The records of 200 consecutive patients having concurrent carotid endarterectomy and coronary artery bypass grafting from 1979 to 1993 were reviewed, and follow-up was obtained (99% complete). Of the group (77% male; mean age, 67 years), 134 (67%) had unstable angina, 130 (65%) had triple-vessel disease, and 86 (43%) had left main coronary stenosis. Preoperative investigation revealed asymptomatic bruits in 116 (58%), transient ischemia in 65 (32%), strokes in 31 (16%), and bilateral carotid disease in 44 patients (22%). Nonelective operations were required in 66 patients (33%).

RESULTS

Hospital death occurred in 7 patients (3.5%), myocardial infarction in 5 (2.5%), and permanent stroke in 6 (3%). Ten-year actuarial event-free rates were as follows: death, 58%; myocardial infarction, 81%; stroke, 92%; percutaneous angioplasty, 98%; redo coronary artery grafting, 94%; and all morbidity and mortality, 56%. Significant multivariate predictors of hospital death were postoperative stroke, failure to use an internal mammary artery graft, intraoperative intraaortic balloon, and nonelective operation.
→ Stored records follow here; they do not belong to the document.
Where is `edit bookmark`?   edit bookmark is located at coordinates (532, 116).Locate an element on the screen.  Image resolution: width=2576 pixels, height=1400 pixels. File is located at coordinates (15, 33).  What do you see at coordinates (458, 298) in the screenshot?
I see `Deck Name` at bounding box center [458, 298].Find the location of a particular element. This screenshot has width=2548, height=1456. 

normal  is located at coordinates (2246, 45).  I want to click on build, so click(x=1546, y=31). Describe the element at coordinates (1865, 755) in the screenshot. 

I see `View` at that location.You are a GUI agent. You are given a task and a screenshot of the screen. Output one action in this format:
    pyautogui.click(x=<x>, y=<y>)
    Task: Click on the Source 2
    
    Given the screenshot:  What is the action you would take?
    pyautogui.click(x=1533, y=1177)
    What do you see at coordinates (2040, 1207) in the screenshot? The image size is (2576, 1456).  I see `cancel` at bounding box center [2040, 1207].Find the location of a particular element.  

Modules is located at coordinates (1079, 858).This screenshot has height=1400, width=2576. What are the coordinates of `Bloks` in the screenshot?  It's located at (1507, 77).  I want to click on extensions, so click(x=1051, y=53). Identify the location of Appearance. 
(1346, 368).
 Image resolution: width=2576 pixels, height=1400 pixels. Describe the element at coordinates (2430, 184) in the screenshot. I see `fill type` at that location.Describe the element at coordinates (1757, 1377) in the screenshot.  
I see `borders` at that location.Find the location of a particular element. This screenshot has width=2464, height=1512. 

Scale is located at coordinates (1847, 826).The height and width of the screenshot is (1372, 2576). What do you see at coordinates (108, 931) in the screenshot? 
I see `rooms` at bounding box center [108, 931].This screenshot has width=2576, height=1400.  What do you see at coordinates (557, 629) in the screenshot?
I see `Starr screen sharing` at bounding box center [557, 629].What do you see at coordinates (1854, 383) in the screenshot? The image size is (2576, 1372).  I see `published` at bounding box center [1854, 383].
Significant predictors of postoperative stroke were peripheral vascular disease and unstable angina. Significant predictors of prolonged hospital stay were postoperative stroke, advanced age, and nonelective operation.

CONCLUSIONS

Concomitant carotid endarterectomy and coronary bypass grafting can be performed with acceptably low operative risk and good long-term freedom from coronary and neurologic events.